Writing in The Conversation Bill Hare of Murdoch University makes the same points in his article: Dug up in Australia, burned around the world – exporting fossil fuels undermines climate targets. The point he stresses is that we cannot simply separate out domestic emissions from emissions caused by others who buy and burn our fuel. That’s because a significant proportion of our domestic emissions are generated in the extraction of gas for export.


NAPLAN once again reveals wide inequities in school education

When ACARA (The Australian Curriculum, Assessment and Reporting Authority) produced the 2024 NAPLAN results for Years 3, 5, 7 and 9, some of the media reports gave the impression that these tests reveal a sudden deterioration in children’s results.

In fact, the report concludes, for all four years, with the same statement:

Nationally and across all states and territories, in all domains, the differences in average scores since 2023 were negligible.

Writing in The Conversation Sally Larsen of the University of New England suggests that there hasn’t been a longer-term decline either: Are the latest NAPLAN results really an “epic fail”?. One may get the impression of a decline from a quick look at the figures, but there has been a re-categorization of results, which tends to distort the gross figures.

The serious revelation in NAPLAN is confirmation that there are gross inequities in our school system. The NAPLAN results for children from disadvantaged backgrounds, from children living in the country, and from indigenous children, are particularly poor. We need to bring up the average by bringing up the most disadvantaged one third.

Jessica Holloway of Australian Catholic University, provides a similar explanation of NAPLAN, as well as some details of NAPLAN results, drawing attention to areas where results have improved: NAPLAN results again show 1 in 3 students don’t meet minimum standards. These kids need more support.

She also outlines the Commonwealth’s next funding agreement, for schools, involving an offer of $16 billion from the Commonwealth to the States, conditional on certain reforms being met. Details of the deal, including targets around improving the performance of the most disadvantaged, are in another Conversation article by Glenn Savage of the University of Melbourne: There’s a new 10-year plan for Australian schools. But will all states agree to sign on?.

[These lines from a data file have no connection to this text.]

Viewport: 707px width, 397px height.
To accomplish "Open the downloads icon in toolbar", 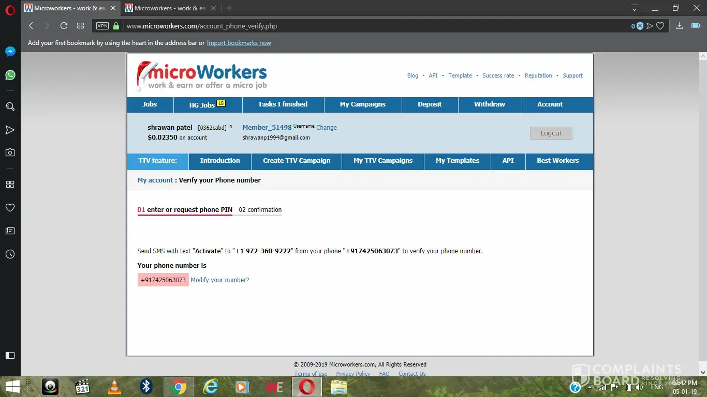I will click(x=680, y=26).
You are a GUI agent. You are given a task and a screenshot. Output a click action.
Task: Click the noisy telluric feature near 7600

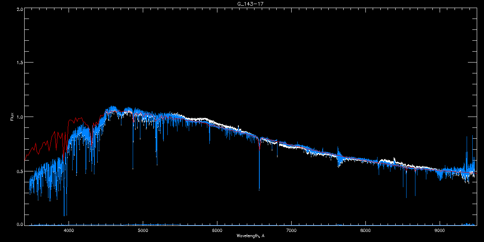(339, 157)
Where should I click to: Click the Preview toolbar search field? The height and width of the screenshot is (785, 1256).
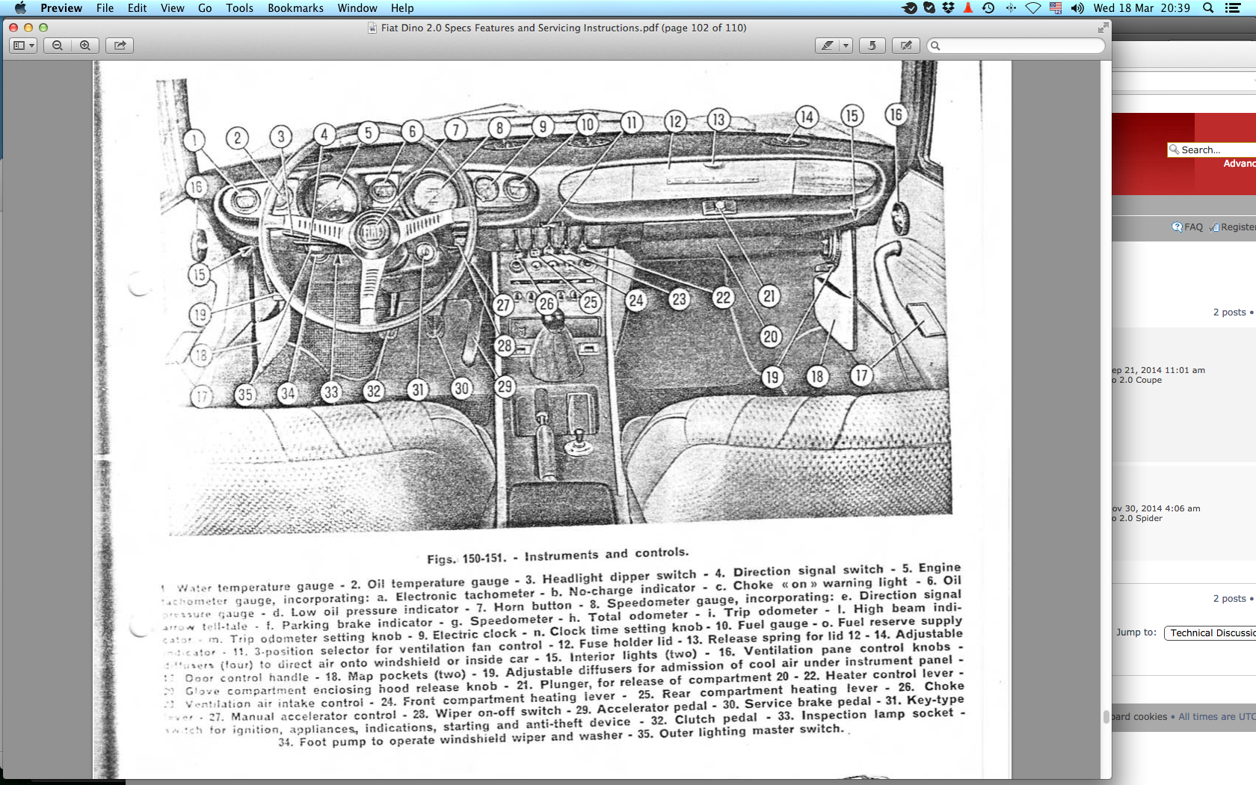pyautogui.click(x=1016, y=46)
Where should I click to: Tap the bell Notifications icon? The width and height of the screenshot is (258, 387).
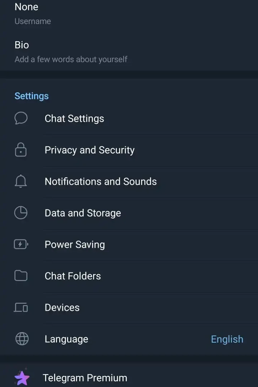pos(21,182)
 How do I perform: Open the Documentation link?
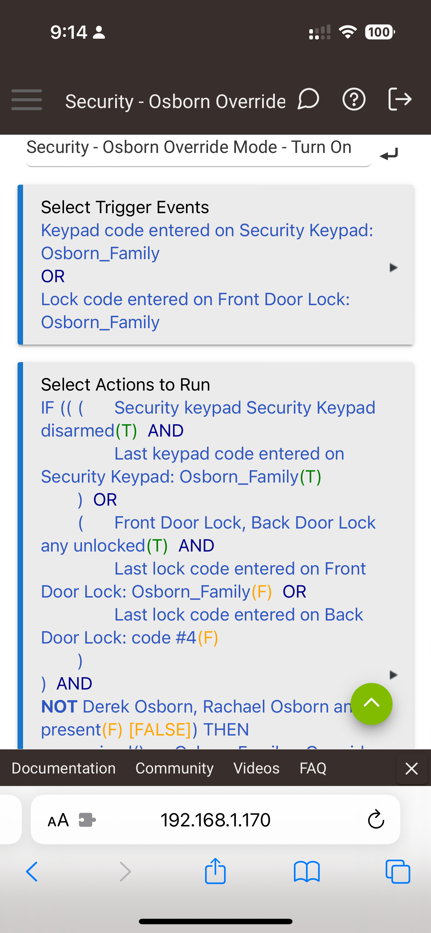64,768
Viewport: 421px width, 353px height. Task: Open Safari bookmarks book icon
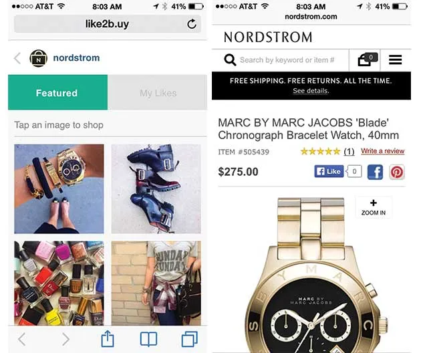click(x=148, y=340)
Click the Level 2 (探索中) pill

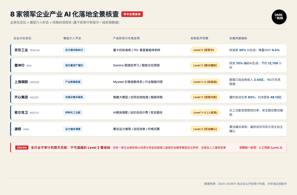pyautogui.click(x=204, y=50)
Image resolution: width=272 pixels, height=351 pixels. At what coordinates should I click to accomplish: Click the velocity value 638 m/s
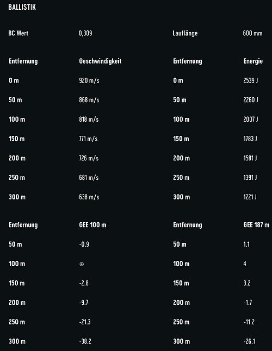(89, 197)
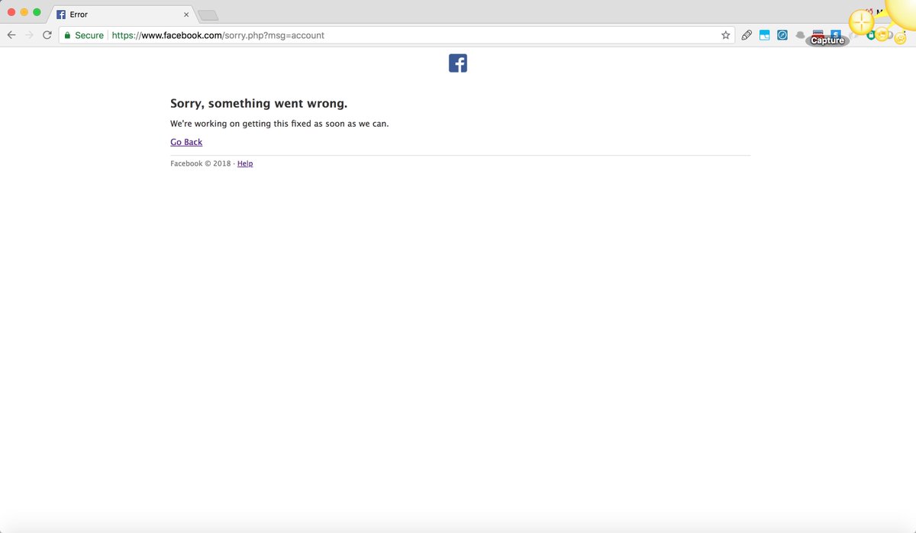Click the green zoom window control

(x=36, y=12)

Further explanation of NAPLAN results is in a post on the ABC website by Evan Young: NAPLAN results reveal one in three students not meeting basic literacy and numeracy expectations. He also describes issues around school funding, particularly funding of public schools.

The Commonwealth’s response is covered in a 13-minute interview with Commonwealth Education Minister Jason Clare: 1 in 3 students not meeting basic standards. He refers to a decline in the number of young people who complete high school: seven years ago 85 percent of students completed high school; now only 79 percent complete high school, and in public schools the decline is even worse – 83 percent down to 73 percent over the same period. This may seem to contradict the findings that there has not been a decline in NAPLAN test results, but Clare is talking about problems that go back much further, particularly early childhood learning. Reform has to focus on the years before children get to school, because it is extremely hard to catch up on early learning deficiencies.

Some of the interview is about Commonwealth-state funding issues, but on funding he asserts that the Commonwealth is making progress, albeit slowly, towards the Gonski recommendations of equality in government funding for government and non-government schools, which he hopes will see a reversal of the trend for parents to choose private schools.

He also fends off criticism from the opposition that the government is moving too slowly in implementing the funding agreement with the states, pointing out that it is hypocritical for the Coalition, with its dismal record in education funding, to criticize the government on this front.

In that interview he refers to the 2023 Productivity Commission Report on the National School Reform Agreement, which had specific recommendations for reform of schools, and to the 2023 Review to Inform a Better and Fairer Education System.